You misquoted my post by using an isolated phrase.:(
The gears pick the oil up and redistribute it. Unloaded bearings and gears dont need much and even without any renewal at all, oil wet slow spinning gears and bearings run a long time in an oil atmosphere before the oil is gone. I have some multikhr experience with this. You have to keep your eye on it and oil some regularly, and then well when you plan extensive front use.
larry
 
   / 90w or even 140w in front axle to slow leak? #8  
SPYDERLK said:
You misquoted my post by using an isolated phrase.:(
The gears pick the oil up and redistribute it. Unloaded bearings and gears dont need much and even without any renewal at all, oil wet slow spinning gears and bearings run a long time in an oil atmosphere before the oil is gone. I have some multikhr experience with this. You have to keep your eye on it and oil some regularly, and then well when you plan extensive front use.
larry
You are applying gereric experience to a specific application where it is not valid. When this front axle leaks oil from the swivel seals, the center section reservoir is depleted. There is no possibility that splash lubrication from oil remaining in the finals will reach the dry differential and upper bevel gearset. Pinion shaft bearings are the smallest diameter, and highest speed, so they will live shorter lives running dry. Much of anything less than an oil level in the 'safe zone' on the dipstick is flirting with ring gear, pinion shaft and bearing replacement. If that is a risk you feel comfortable encouraging the original poster to take, so be it.
 
   / 90w or even 140w in front axle to slow leak? #9  
RickB said:
You are applying gereric experience to a specific application where it is not valid. When this front axle leaks oil from the swivel seals, the center section reservoir is depleted. [There is no possibility that splash lubrication from oil remaining in the finals will reach the dry differential and upper bevel gearset.] Pinion shaft bearings are the smallest diameter, and highest speed, so they will live shorter lives running dry. Much of anything less than an oil level in the 'safe zone' on the dipstick is flirting with ring gear, pinion shaft and bearing replacement. If that is a risk you feel comfortable encouraging the original poster to take, so be it.

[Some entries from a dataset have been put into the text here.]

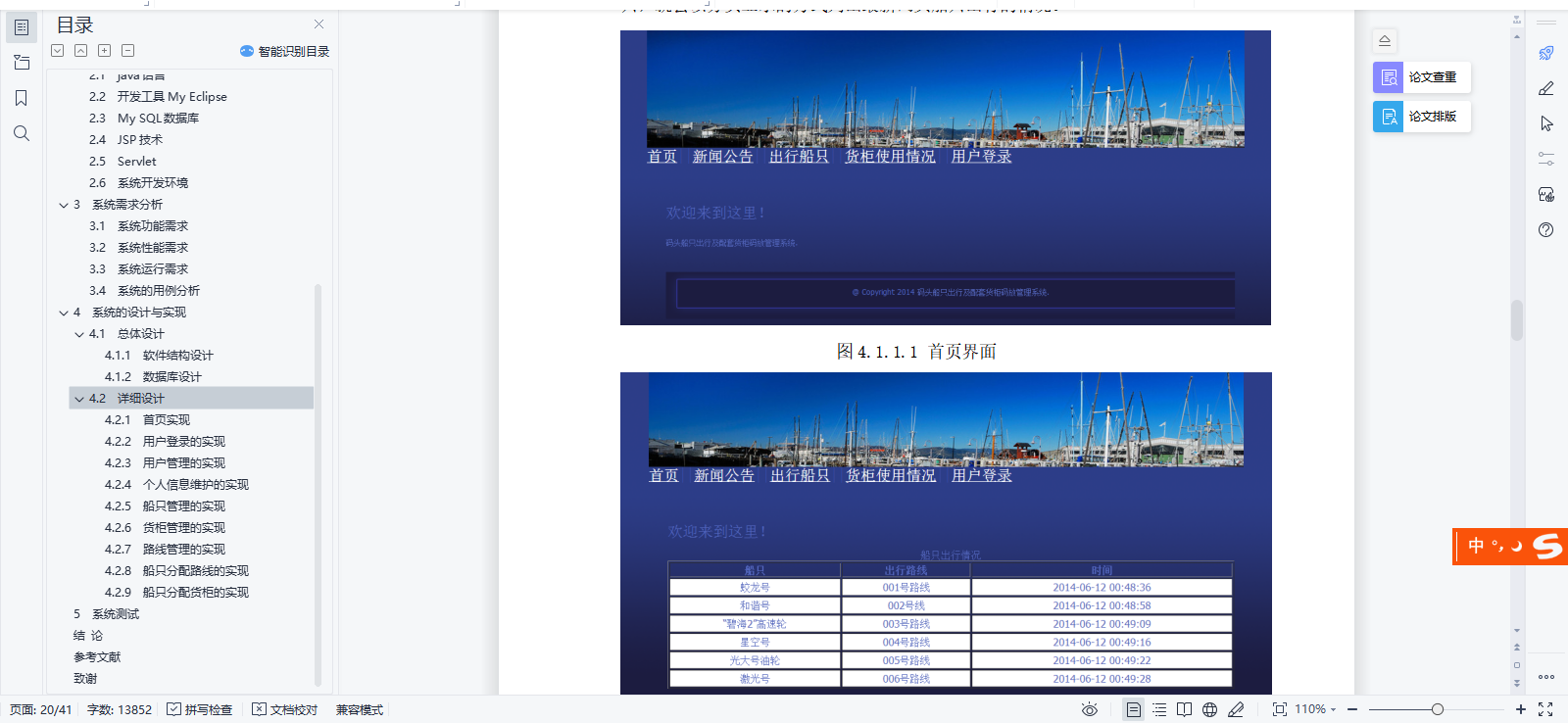1568x723 pixels.
Task: Collapse section 3 系统需求分析 chevron
Action: click(64, 205)
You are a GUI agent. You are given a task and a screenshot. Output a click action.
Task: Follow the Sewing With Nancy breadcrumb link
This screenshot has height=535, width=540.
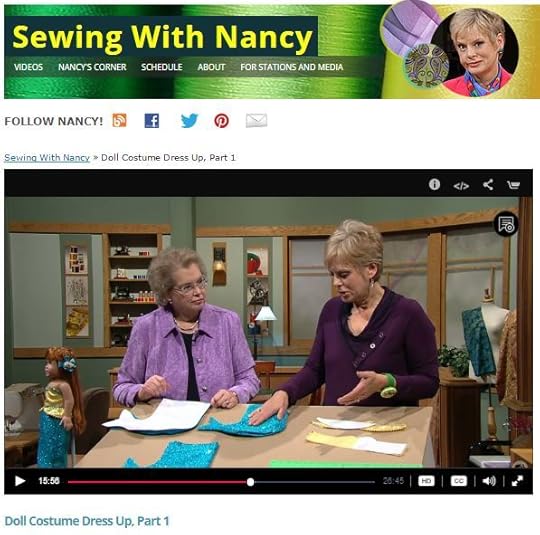(x=47, y=158)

That is exactly the situation Im talking about. Oil runs back and forth thru the pumpkin as the axle pivots and bounces on uneven terrain. The ring gear picks it up. There is risk even with unloaded gears, but it doesnt take much attention to keep things healthy.
I did not encourage.​
larry
 
   / 90w or even 140w in front axle to slow leak? #10  
If those seals leak to where no oil is at that level, your ring and pinion will be toast. The oil doesn't run back and forth once it is down to those seals like it does in a car or truck axle.